* _Records for processing_

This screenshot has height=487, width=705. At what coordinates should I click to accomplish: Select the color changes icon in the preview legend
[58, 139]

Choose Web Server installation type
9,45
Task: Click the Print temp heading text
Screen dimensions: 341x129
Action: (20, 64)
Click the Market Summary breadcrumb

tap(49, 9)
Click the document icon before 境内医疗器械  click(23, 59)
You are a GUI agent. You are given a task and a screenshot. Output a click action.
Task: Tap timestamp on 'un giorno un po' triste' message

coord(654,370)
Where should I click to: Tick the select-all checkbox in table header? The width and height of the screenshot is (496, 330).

* _Instructions to follow_
Return the material in full, restating each entry word for word.

* _Answer below_
This screenshot has height=487, width=705. At what coordinates should I click to accomplish: Select the color changes icon in the preview legend
[58, 139]

Choose Web Server installation type
9,45
Task: Click the Print temp heading text
Screen dimensions: 341x129
Action: (20, 64)
Click the Market Summary breadcrumb

tap(49, 9)
Click the document icon before 境内医疗器械  click(23, 59)
You are a GUI agent. You are given a task and a screenshot. Output a click action.
Task: Tap timestamp on 'un giorno un po' triste' message

coord(654,370)
Where should I click to: Tick the select-all checkbox in table header? The width and height of the screenshot is (496, 330).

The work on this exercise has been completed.